While it remains unclear which tool was stolen, the company's products include spyware known as Pegasus, which can be installed on a cellphone from afar without the user’s knowledge and has the potential to record calls, intercept text messages, track a device’s movements and scan other data.
Its already controversial when deployed by governments: The United Arab Emirates reportedly tried to use it to spy on a pro-democracy activist in 2016. And the Mexican government has purchased tens of millions of dollars’ worth of the spyware, using it to eavesdrop on lawyers, journalists and government critics, as the New York Times reported last year. But just imagine if it was exposed and used by a malicious actor who bought it off the dark web.
And imagine if that kind of leak happened at a company forced to create a tool to defeat its own strong encryption.
Apple CEO Tim Cook's letter in February 2016 feels particularly salient now. At the time, he was pushing back on the idea of creating a "master key" during a dispute with the FBI in 2016 over access to the cellphone of the gunman in the mass shooting in San Bernardino, Calif.:
"In today’s digital world, the ‘key’ to an encrypted system is a piece of information that unlocks the data, and it is only as secure as the protections around it. Once the information is known, or a way to bypass the code is revealed, the encryption can be defeated by anyone with that knowledge. The government suggests this tool could only be used once, on one phone. But that’s simply not true. Once created, the technique could be used over and over again, on any number of devices. In the physical world, it would be the equivalent of a master key, capable of opening hundreds of millions of locks — from restaurants and banks to stores and homes. No reasonable person would find that acceptable."

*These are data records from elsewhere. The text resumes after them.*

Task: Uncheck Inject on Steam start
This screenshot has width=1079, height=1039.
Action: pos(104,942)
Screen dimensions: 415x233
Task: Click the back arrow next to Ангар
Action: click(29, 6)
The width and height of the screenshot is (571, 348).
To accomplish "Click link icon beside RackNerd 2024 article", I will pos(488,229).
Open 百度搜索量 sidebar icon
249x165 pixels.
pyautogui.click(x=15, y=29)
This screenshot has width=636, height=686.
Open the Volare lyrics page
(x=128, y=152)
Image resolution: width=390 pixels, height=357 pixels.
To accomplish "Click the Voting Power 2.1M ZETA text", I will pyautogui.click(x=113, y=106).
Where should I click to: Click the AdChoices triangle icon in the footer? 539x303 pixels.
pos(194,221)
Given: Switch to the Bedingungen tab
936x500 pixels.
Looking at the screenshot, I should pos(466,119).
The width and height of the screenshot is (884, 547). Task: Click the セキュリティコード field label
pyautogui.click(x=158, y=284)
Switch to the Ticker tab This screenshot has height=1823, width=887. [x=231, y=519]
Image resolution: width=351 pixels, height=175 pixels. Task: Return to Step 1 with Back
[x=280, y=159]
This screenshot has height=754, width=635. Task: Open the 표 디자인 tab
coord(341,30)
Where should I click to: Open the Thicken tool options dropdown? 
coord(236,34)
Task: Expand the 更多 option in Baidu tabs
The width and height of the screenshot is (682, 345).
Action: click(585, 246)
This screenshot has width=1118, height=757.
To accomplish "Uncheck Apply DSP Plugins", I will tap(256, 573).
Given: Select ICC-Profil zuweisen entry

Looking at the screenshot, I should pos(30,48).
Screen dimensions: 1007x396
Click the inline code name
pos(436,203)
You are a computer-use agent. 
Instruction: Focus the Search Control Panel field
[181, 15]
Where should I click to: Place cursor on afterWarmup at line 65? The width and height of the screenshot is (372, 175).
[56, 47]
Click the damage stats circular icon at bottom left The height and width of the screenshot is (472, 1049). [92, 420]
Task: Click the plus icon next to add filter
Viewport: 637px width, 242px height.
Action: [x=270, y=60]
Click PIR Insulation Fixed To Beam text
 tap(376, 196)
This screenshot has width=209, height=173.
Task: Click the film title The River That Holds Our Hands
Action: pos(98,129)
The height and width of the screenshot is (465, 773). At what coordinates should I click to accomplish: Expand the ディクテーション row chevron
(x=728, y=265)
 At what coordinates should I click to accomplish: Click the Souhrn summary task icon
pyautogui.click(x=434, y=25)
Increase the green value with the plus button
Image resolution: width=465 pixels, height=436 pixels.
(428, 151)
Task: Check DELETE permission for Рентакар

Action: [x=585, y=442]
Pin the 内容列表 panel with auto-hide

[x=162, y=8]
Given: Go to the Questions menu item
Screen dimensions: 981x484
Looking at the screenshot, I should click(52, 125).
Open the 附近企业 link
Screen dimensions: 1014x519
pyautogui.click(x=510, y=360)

Experts note the alleged NSO Group theft highlights the risks — and the stakes— when companies store such powerful tools designed for break-ins.
“The NSO story demonstrates the importance of considering insider threats when assessing the risks and trade-offs of an exceptional access mandate,” Pfefferkorn said. “The insider threat can be intentional and malicious, as with the NSO employee. But there is also the risk of blackmail or extortion, as well as inadvertence — remember when an Apple employee left a prototype iPhone in a bar?”
“When you think about insider threats it’s easy to imagine a scenario where an entity like NSO Group would be betrayed by an insider,” said Katie Moussouris, CEO of the cybersecurity company Luta Security. “But you could also imagine a scenario where it would happen in a large corporation. Even people with security clearances have turned traitor on United States before.”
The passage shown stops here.